(PROVIDED MATERIAL begins)

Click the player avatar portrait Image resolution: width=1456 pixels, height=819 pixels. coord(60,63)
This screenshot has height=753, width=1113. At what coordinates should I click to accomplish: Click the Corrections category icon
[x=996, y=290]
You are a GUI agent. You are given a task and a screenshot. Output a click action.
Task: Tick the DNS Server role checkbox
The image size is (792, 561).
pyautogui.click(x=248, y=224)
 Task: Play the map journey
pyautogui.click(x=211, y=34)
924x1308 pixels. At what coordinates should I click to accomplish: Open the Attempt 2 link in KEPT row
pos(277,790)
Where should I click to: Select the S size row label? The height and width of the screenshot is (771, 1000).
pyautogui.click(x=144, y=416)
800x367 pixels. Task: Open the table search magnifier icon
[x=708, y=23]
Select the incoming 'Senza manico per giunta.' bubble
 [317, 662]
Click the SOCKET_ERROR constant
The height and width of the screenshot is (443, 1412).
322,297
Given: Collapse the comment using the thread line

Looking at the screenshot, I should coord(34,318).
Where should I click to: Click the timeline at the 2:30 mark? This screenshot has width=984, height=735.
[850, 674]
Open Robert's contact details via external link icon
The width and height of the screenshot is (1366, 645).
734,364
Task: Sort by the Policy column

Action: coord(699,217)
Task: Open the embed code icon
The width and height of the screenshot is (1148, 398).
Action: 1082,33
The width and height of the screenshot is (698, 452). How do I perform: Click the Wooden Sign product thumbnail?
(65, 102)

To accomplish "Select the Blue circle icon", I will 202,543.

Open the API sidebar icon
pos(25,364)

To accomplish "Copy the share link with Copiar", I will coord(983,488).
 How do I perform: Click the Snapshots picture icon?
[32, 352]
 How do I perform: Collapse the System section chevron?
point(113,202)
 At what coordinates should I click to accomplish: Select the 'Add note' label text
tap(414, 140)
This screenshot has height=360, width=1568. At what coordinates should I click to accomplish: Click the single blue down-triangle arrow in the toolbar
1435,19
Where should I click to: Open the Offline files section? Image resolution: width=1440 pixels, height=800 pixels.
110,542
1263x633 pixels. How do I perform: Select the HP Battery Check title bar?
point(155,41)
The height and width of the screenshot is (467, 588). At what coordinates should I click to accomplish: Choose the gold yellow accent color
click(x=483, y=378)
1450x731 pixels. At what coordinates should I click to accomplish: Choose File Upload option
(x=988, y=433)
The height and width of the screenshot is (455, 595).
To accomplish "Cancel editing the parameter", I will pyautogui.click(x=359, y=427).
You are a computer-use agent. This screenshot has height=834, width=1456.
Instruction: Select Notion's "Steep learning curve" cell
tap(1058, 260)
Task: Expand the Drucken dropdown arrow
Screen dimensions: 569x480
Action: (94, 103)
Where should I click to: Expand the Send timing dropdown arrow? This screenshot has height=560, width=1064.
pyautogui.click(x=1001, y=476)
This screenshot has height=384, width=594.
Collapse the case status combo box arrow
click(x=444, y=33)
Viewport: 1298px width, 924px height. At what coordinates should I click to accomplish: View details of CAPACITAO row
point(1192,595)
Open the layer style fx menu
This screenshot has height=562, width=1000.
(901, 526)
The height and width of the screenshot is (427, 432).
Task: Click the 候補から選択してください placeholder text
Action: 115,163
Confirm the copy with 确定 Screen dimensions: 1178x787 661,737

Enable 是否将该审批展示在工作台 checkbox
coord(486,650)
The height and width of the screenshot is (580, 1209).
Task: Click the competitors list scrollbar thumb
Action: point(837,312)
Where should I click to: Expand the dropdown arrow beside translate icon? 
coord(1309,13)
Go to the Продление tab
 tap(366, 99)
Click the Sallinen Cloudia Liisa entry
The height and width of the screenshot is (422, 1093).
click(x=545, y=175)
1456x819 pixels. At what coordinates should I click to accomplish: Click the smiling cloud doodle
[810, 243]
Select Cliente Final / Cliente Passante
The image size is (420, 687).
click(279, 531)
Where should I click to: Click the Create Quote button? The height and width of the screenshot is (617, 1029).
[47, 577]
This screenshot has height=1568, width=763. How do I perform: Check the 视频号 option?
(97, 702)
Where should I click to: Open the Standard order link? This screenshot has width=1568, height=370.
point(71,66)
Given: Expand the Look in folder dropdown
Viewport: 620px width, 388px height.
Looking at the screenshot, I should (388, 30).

(PROVIDED MATERIAL ends)

*EXERCISE OBJECTIVE*.
Go through the listing above and copy each line exactly.

*ANSWER TO THIS PROBLEM*.
Click the player avatar portrait Image resolution: width=1456 pixels, height=819 pixels. coord(60,63)
This screenshot has height=753, width=1113. At what coordinates should I click to accomplish: Click the Corrections category icon
[x=996, y=290]
You are a GUI agent. You are given a task and a screenshot. Output a click action.
Task: Tick the DNS Server role checkbox
The image size is (792, 561).
pyautogui.click(x=248, y=224)
 Task: Play the map journey
pyautogui.click(x=211, y=34)
924x1308 pixels. At what coordinates should I click to accomplish: Open the Attempt 2 link in KEPT row
pos(277,790)
Where should I click to: Select the S size row label? The height and width of the screenshot is (771, 1000).
pyautogui.click(x=144, y=416)
800x367 pixels. Task: Open the table search magnifier icon
[x=708, y=23]
Select the incoming 'Senza manico per giunta.' bubble
 [317, 662]
Click the SOCKET_ERROR constant
The height and width of the screenshot is (443, 1412).
322,297
Given: Collapse the comment using the thread line

Looking at the screenshot, I should coord(34,318).
Where should I click to: Click the timeline at the 2:30 mark? This screenshot has width=984, height=735.
[850, 674]
Open Robert's contact details via external link icon
The width and height of the screenshot is (1366, 645).
734,364
Task: Sort by the Policy column

Action: coord(699,217)
Task: Open the embed code icon
The width and height of the screenshot is (1148, 398).
Action: 1082,33
The width and height of the screenshot is (698, 452). How do I perform: Click the Wooden Sign product thumbnail?
(65, 102)

To accomplish "Select the Blue circle icon", I will 202,543.

Open the API sidebar icon
pos(25,364)

To accomplish "Copy the share link with Copiar", I will coord(983,488).
 How do I perform: Click the Snapshots picture icon?
[32, 352]
 How do I perform: Collapse the System section chevron?
point(113,202)
 At what coordinates should I click to accomplish: Select the 'Add note' label text
tap(414, 140)
This screenshot has height=360, width=1568. At what coordinates should I click to accomplish: Click the single blue down-triangle arrow in the toolbar
1435,19
Where should I click to: Open the Offline files section? Image resolution: width=1440 pixels, height=800 pixels.
110,542
1263x633 pixels. How do I perform: Select the HP Battery Check title bar?
point(155,41)
The height and width of the screenshot is (467, 588). At what coordinates should I click to accomplish: Choose the gold yellow accent color
click(x=483, y=378)
1450x731 pixels. At what coordinates should I click to accomplish: Choose File Upload option
(x=988, y=433)
The height and width of the screenshot is (455, 595).
To accomplish "Cancel editing the parameter", I will pyautogui.click(x=359, y=427).
You are a computer-use agent. This screenshot has height=834, width=1456.
Instruction: Select Notion's "Steep learning curve" cell
tap(1058, 260)
Task: Expand the Drucken dropdown arrow
Screen dimensions: 569x480
Action: (94, 103)
Where should I click to: Expand the Send timing dropdown arrow? This screenshot has height=560, width=1064.
pyautogui.click(x=1001, y=476)
This screenshot has height=384, width=594.
Collapse the case status combo box arrow
click(x=444, y=33)
Viewport: 1298px width, 924px height. At what coordinates should I click to accomplish: View details of CAPACITAO row
point(1192,595)
Open the layer style fx menu
This screenshot has height=562, width=1000.
(901, 526)
The height and width of the screenshot is (427, 432).
Task: Click the 候補から選択してください placeholder text
Action: 115,163
Confirm the copy with 确定 Screen dimensions: 1178x787 661,737

Enable 是否将该审批展示在工作台 checkbox
coord(486,650)
The height and width of the screenshot is (580, 1209).
Task: Click the competitors list scrollbar thumb
Action: point(837,312)
Where should I click to: Expand the dropdown arrow beside translate icon? 
coord(1309,13)
Go to the Продление tab
 tap(366, 99)
Click the Sallinen Cloudia Liisa entry
The height and width of the screenshot is (422, 1093).
click(x=545, y=175)
1456x819 pixels. At what coordinates should I click to accomplish: Click the smiling cloud doodle
[810, 243]
Select Cliente Final / Cliente Passante
The image size is (420, 687).
click(279, 531)
Where should I click to: Click the Create Quote button? The height and width of the screenshot is (617, 1029).
[47, 577]
This screenshot has height=1568, width=763. How do I perform: Check the 视频号 option?
(97, 702)
Where should I click to: Open the Standard order link? This screenshot has width=1568, height=370.
point(71,66)
Given: Expand the Look in folder dropdown
Viewport: 620px width, 388px height.
Looking at the screenshot, I should (388, 30).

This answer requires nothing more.